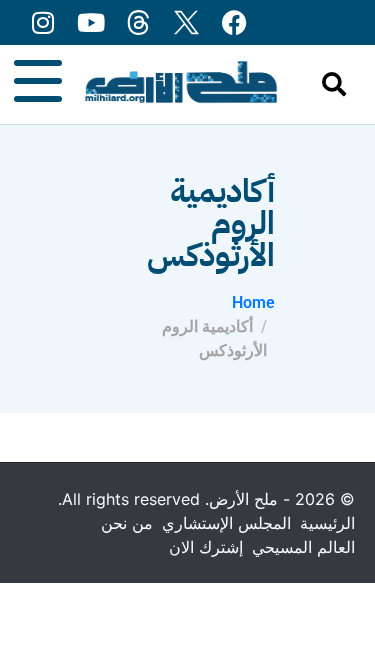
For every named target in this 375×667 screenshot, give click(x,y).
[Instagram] (42, 22)
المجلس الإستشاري (226, 523)
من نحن (127, 523)
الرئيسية (327, 523)
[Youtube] (90, 22)
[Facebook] (234, 22)
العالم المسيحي (303, 547)
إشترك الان (206, 547)
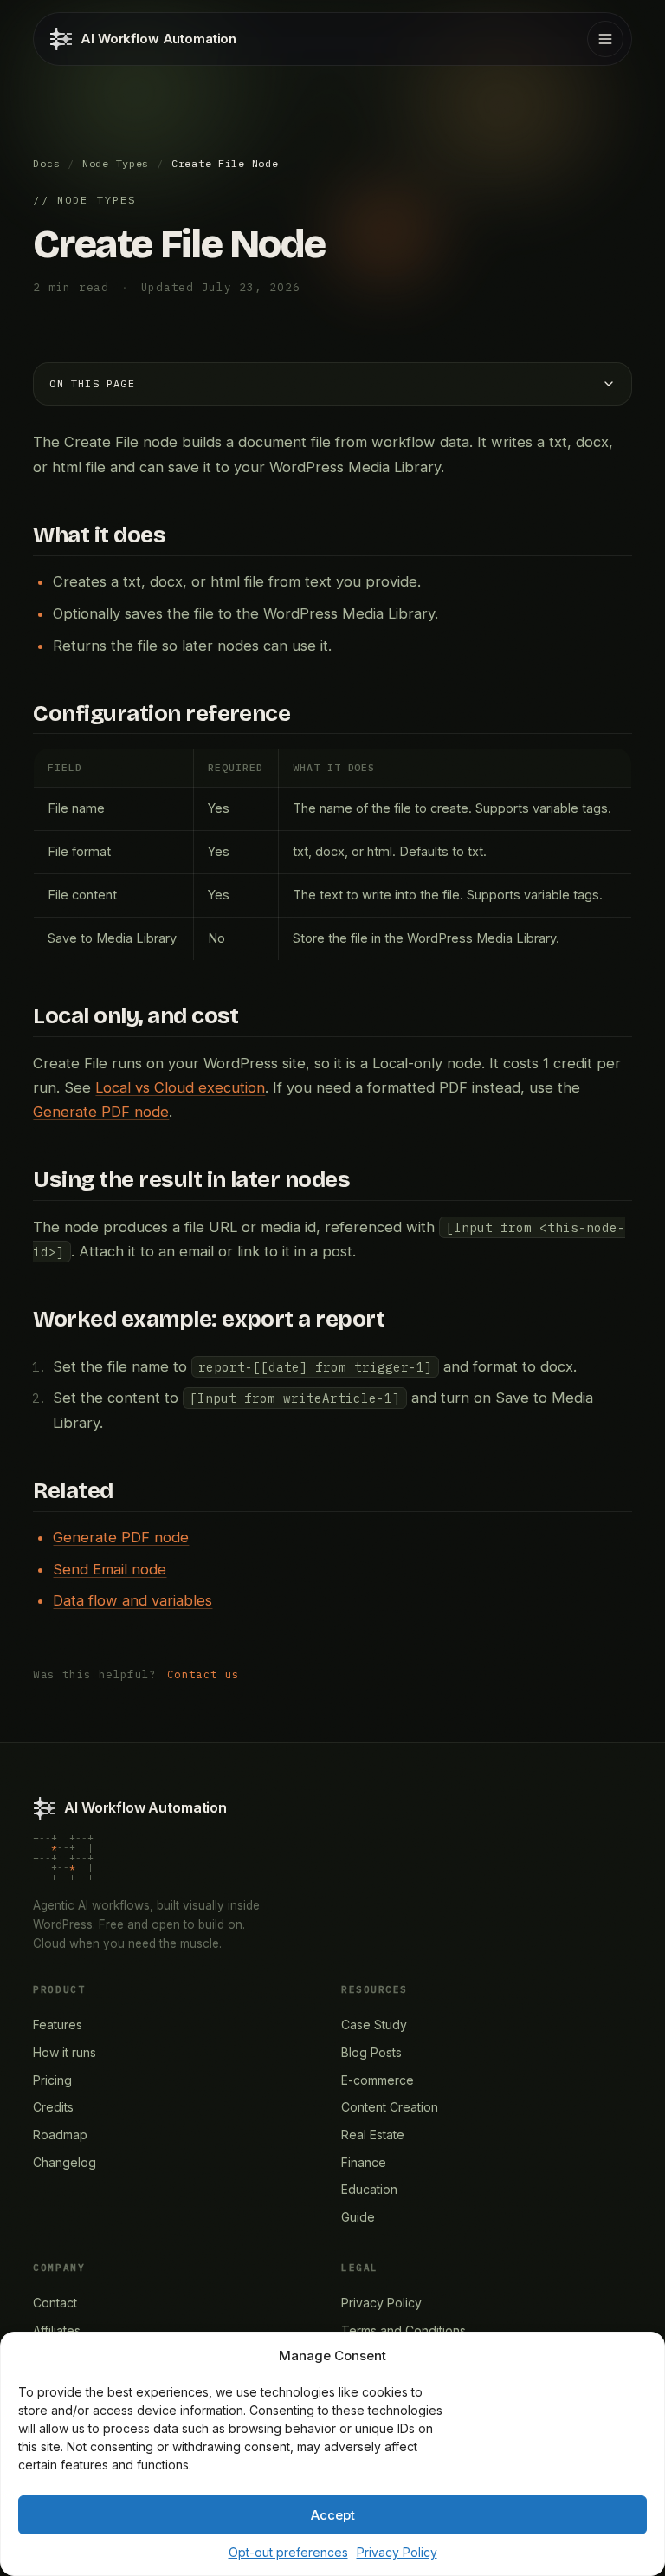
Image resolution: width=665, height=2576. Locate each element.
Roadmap (60, 2134)
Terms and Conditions (403, 2330)
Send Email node (109, 1569)
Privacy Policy (397, 2552)
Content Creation (389, 2106)
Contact (55, 2302)
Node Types (115, 163)
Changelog (64, 2162)
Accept (333, 2515)
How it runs (64, 2052)
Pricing (52, 2080)
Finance (363, 2162)
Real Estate (372, 2134)
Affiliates (57, 2330)
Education (369, 2189)
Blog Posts (371, 2052)
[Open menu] (605, 39)
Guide (358, 2216)
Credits (53, 2106)
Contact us (203, 1674)
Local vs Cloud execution (180, 1087)
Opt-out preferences (288, 2552)
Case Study (374, 2024)
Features (57, 2024)
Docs (46, 163)
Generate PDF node (101, 1111)
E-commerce (377, 2080)
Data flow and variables (132, 1600)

INSTRUCTIONS TO FOLLOW: Only the last part of the records is wanted. Repeat it exactly, beginning at the line containing "Local vs Cloud execution (180, 1087)" and ending at the final line.

OUTPUT:
Local vs Cloud execution (180, 1087)
Opt-out preferences (288, 2552)
Case Study (374, 2024)
Features (57, 2024)
Docs (46, 163)
Generate PDF node (101, 1111)
E-commerce (377, 2080)
Data flow and variables (132, 1600)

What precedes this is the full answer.